In drools we specify the business rules (in .drl file) as, for example,

  when "type = jewellery" then setDiscount(25%)
  when "type = KidDress" then setDiscount(30%) 
  1. What is the difference between the above vs using database?

  2. I can ALWAYS expose custom API's from which business rules can be specified and I can directly store it in RDBMS. Formally if required, I can build a sample UI (in 1-2 days) which integrates with exposed APIs. This will also allow business people's to easily add/update/delete rules If I expose CRUD operations.

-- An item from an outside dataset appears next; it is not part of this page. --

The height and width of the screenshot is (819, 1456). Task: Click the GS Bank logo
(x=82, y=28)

For something as simple as I explained, what problem is Drools solving? I cannot find in any documentation from g-search / in official documentation.

Can someone help here?


  • In contrast to Karol's answer, I also used Drools but I had an excellent experience with them. The use cases in the documentation are intentionally simplified, but Drools can also handle much more complex use cases more efficiently than a database. I know this for a fact, because a service that I maintained with ~ 1.4 million rules was converted to using a database (using the same arguments you presented). It went from averaging 30-100 ms to respond to a query, to taking 750ms to over 2 minutes to respond (how much longer I do not know because we timed out our queries after 2 minutes.)

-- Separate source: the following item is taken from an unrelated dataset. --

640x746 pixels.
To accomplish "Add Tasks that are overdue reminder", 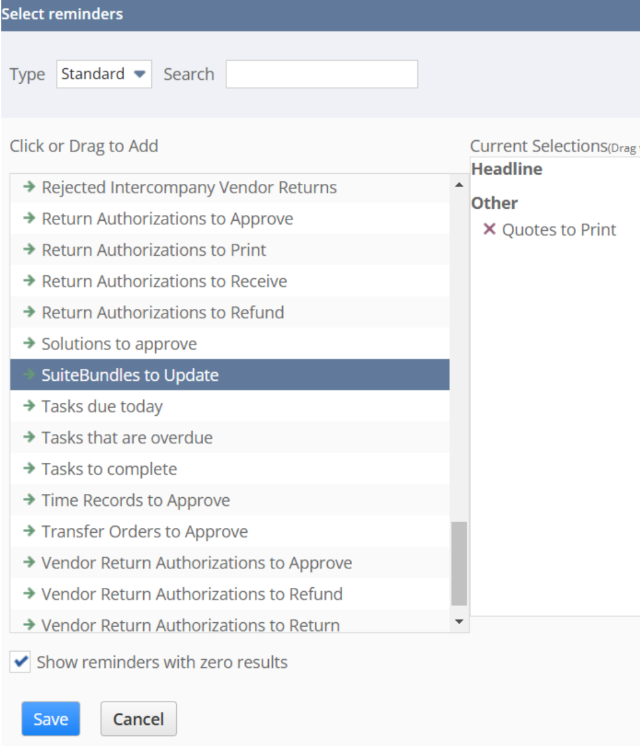I will (x=126, y=438).
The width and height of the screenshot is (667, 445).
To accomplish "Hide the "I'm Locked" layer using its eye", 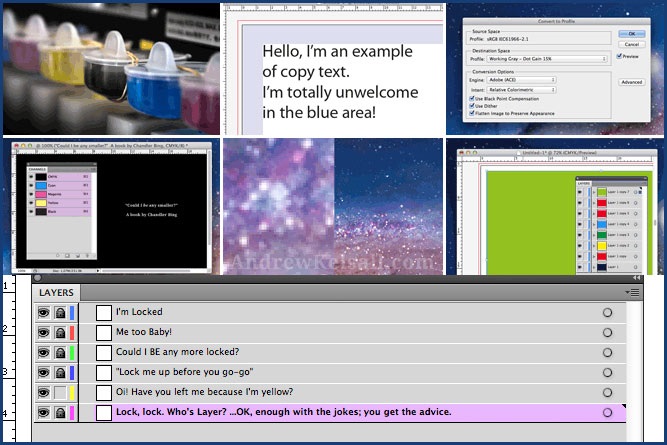I will 44,313.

    The reason for this was that Drools allowed us to implement "fall through" logic. In this case, my 1.4 million rules were determining if a hospital patient would need authorization from their insurance to have a procedure done at a hospital. The rules ranged from very general to very specific; if two rules matched the input data, we favored the more specific rule. Special use cases applied if a specific hospital or hospital+insurance combination had a custom rule. We passed all the data we knew about the patient in, their entire medical history, and a ton of information about their insurance, and then the rules decided on the answer.

    Imagine this intentionally simplified scenario:

    rule "Car"
      Car() // very simple, I have a car
    rule "Red Car"
      Car( color == "red" ) // I have a red car
    rule "4-door Car"
      Car( doors == 4 ) // I have a 4-door car
    rule "Red Sedan"
      Car( color == "red", model == "sedan") // I have a red sedan
    rule "Blue 4-Door Discount"
      Car( doors == 4, color == "blue") // I have a blue 4-door car

    Now we start playing in different configurations of Car. A yellow car, 2-door sports car only matches the first rule and the price is 100. A red 4-door car matches two rules; is the price 75 or 200? Depends on how you've written your rules and what "set price" does; likely in the rules I've written here the price is 200. A blue sedan? 100. And so on.

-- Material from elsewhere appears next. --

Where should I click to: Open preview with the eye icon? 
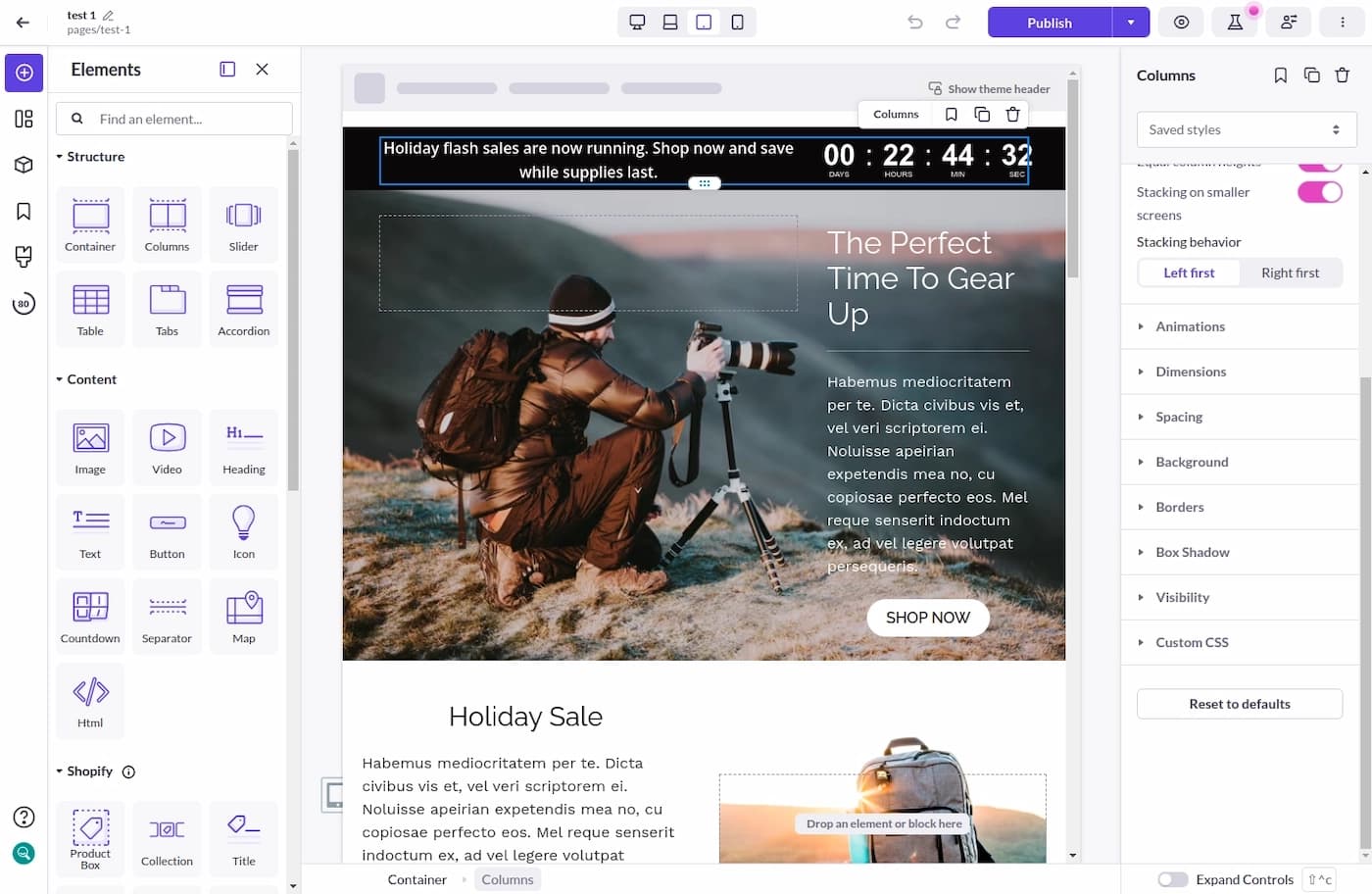click(x=1181, y=23)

    If we converted this into a database table (for simplicity, a single table Car with columns 'color', 'model', and 'doors'), what would that query look like? (I don't actually know I didn't manage to write a query that would suffice; I'm also not a DBA.)

    I could come up with a whole set of examples where a database-based solution would be less performant, or not recommended at all. For example, I once implemented a psuedo-BFS algorithm using rules to figure out an optimal upgrade path from an arbitary hardware configuration to the latest supported configuration. (Each version could only be upgraded to distinct other versions, so we needed to figure out the fastest path from a given version to a target version, if possible.) Could this have been done in a database? Possibly, but it's not the sort of thing a relational db would be good for. What about code? Sure, but now you'd have to manage your list of what-can-upgrade-to-what in code.

    For extremely simple rule sets where each rule is completely exclusive and covers all use cases? Sure a database might be more performant. Real world situations, however, would either require overly complex queries, or might not be appropriate at all.

    And decision tables? Avoid them at all costs. They are slow to load, slow to execute, hog way more memory than they need, have undocumented limitations that you'll run into if trying to use them at scale, and debugging them is a pain.